▶ _RECORD SET_:
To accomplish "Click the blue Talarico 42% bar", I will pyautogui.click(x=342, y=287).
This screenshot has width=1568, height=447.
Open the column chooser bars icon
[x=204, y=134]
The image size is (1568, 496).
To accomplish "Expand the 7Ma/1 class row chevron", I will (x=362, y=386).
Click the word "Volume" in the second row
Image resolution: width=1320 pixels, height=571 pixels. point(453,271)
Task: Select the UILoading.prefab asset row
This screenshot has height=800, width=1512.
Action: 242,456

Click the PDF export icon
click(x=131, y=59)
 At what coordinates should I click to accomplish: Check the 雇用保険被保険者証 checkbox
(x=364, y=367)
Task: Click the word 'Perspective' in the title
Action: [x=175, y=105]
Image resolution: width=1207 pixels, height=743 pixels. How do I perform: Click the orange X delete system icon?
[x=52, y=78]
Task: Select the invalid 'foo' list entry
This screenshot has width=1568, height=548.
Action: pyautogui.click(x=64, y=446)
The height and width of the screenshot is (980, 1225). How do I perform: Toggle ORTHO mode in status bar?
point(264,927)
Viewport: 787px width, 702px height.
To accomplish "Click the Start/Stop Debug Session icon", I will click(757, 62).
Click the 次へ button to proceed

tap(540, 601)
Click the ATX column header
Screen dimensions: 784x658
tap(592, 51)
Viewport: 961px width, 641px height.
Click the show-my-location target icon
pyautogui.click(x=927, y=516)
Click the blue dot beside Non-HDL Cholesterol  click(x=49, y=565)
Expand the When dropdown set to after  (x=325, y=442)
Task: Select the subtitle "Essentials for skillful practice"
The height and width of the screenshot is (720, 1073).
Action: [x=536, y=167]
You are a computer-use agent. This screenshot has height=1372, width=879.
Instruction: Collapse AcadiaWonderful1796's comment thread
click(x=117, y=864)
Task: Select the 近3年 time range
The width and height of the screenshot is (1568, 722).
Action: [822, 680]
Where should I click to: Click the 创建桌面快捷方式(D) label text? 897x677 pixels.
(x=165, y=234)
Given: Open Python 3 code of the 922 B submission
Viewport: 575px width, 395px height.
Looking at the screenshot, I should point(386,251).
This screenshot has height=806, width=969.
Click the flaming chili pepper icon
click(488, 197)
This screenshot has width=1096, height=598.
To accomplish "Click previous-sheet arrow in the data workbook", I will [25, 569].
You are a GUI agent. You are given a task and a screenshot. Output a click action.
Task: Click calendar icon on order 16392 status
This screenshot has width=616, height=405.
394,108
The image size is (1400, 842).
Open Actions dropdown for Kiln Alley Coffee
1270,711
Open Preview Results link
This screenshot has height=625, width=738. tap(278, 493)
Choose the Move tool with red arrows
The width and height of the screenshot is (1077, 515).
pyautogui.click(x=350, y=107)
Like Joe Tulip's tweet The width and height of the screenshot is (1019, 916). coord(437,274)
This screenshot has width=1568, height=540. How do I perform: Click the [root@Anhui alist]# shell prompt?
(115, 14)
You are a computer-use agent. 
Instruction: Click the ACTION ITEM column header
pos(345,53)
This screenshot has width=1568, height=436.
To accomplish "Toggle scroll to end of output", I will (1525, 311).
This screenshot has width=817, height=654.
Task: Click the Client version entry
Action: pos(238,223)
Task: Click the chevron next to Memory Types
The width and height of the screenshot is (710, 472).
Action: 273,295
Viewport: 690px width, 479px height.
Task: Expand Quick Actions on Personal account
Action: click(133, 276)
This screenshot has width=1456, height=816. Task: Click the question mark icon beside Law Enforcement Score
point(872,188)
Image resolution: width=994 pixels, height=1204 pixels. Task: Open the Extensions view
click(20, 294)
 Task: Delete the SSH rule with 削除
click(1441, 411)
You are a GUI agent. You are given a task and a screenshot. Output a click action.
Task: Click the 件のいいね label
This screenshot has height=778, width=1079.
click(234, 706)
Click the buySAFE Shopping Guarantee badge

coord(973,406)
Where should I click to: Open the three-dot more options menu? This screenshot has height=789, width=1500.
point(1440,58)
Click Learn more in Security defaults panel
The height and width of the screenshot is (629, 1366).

▶ _WORK REQUEST_:
From the first line to the last, write out the listing exactly.

▶ _EXERCISE OUTPUT_:
To accomplish "Click the blue Talarico 42% bar", I will pyautogui.click(x=342, y=287).
This screenshot has width=1568, height=447.
Open the column chooser bars icon
[x=204, y=134]
The image size is (1568, 496).
To accomplish "Expand the 7Ma/1 class row chevron", I will (x=362, y=386).
Click the word "Volume" in the second row
Image resolution: width=1320 pixels, height=571 pixels. point(453,271)
Task: Select the UILoading.prefab asset row
This screenshot has height=800, width=1512.
Action: 242,456

Click the PDF export icon
click(x=131, y=59)
 At what coordinates should I click to accomplish: Check the 雇用保険被保険者証 checkbox
(x=364, y=367)
Task: Click the word 'Perspective' in the title
Action: [x=175, y=105]
Image resolution: width=1207 pixels, height=743 pixels. How do I perform: Click the orange X delete system icon?
[x=52, y=78]
Task: Select the invalid 'foo' list entry
This screenshot has width=1568, height=548.
Action: pyautogui.click(x=64, y=446)
The height and width of the screenshot is (980, 1225). How do I perform: Toggle ORTHO mode in status bar?
point(264,927)
Viewport: 787px width, 702px height.
To accomplish "Click the Start/Stop Debug Session icon", I will click(757, 62).
Click the 次へ button to proceed

tap(540, 601)
Click the ATX column header
Screen dimensions: 784x658
tap(592, 51)
Viewport: 961px width, 641px height.
Click the show-my-location target icon
pyautogui.click(x=927, y=516)
Click the blue dot beside Non-HDL Cholesterol  click(x=49, y=565)
Expand the When dropdown set to after  (x=325, y=442)
Task: Select the subtitle "Essentials for skillful practice"
The height and width of the screenshot is (720, 1073).
Action: [x=536, y=167]
You are a computer-use agent. This screenshot has height=1372, width=879.
Instruction: Collapse AcadiaWonderful1796's comment thread
click(x=117, y=864)
Task: Select the 近3年 time range
The width and height of the screenshot is (1568, 722).
Action: [822, 680]
Where should I click to: Click the 创建桌面快捷方式(D) label text? 897x677 pixels.
(x=165, y=234)
Given: Open Python 3 code of the 922 B submission
Viewport: 575px width, 395px height.
Looking at the screenshot, I should point(386,251).
This screenshot has height=806, width=969.
Click the flaming chili pepper icon
click(488, 197)
This screenshot has width=1096, height=598.
To accomplish "Click previous-sheet arrow in the data workbook", I will [25, 569].
You are a GUI agent. You are given a task and a screenshot. Output a click action.
Task: Click calendar icon on order 16392 status
This screenshot has width=616, height=405.
394,108
The image size is (1400, 842).
Open Actions dropdown for Kiln Alley Coffee
1270,711
Open Preview Results link
This screenshot has height=625, width=738. tap(278, 493)
Choose the Move tool with red arrows
The width and height of the screenshot is (1077, 515).
pyautogui.click(x=350, y=107)
Like Joe Tulip's tweet The width and height of the screenshot is (1019, 916). coord(437,274)
This screenshot has width=1568, height=540. How do I perform: Click the [root@Anhui alist]# shell prompt?
(115, 14)
You are a computer-use agent. 
Instruction: Click the ACTION ITEM column header
pos(345,53)
This screenshot has width=1568, height=436.
To accomplish "Toggle scroll to end of output", I will (1525, 311).
This screenshot has width=817, height=654.
Task: Click the Client version entry
Action: pos(238,223)
Task: Click the chevron next to Memory Types
The width and height of the screenshot is (710, 472).
Action: 273,295
Viewport: 690px width, 479px height.
Task: Expand Quick Actions on Personal account
Action: click(133, 276)
This screenshot has width=1456, height=816. Task: Click the question mark icon beside Law Enforcement Score
point(872,188)
Image resolution: width=994 pixels, height=1204 pixels. Task: Open the Extensions view
click(20, 294)
 Task: Delete the SSH rule with 削除
click(1441, 411)
You are a GUI agent. You are given a task and a screenshot. Output a click action.
Task: Click the 件のいいね label
This screenshot has height=778, width=1079.
click(234, 706)
Click the buySAFE Shopping Guarantee badge

coord(973,406)
Where should I click to: Open the three-dot more options menu? This screenshot has height=789, width=1500.
point(1440,58)
Click Learn more in Security defaults panel
The height and width of the screenshot is (629, 1366).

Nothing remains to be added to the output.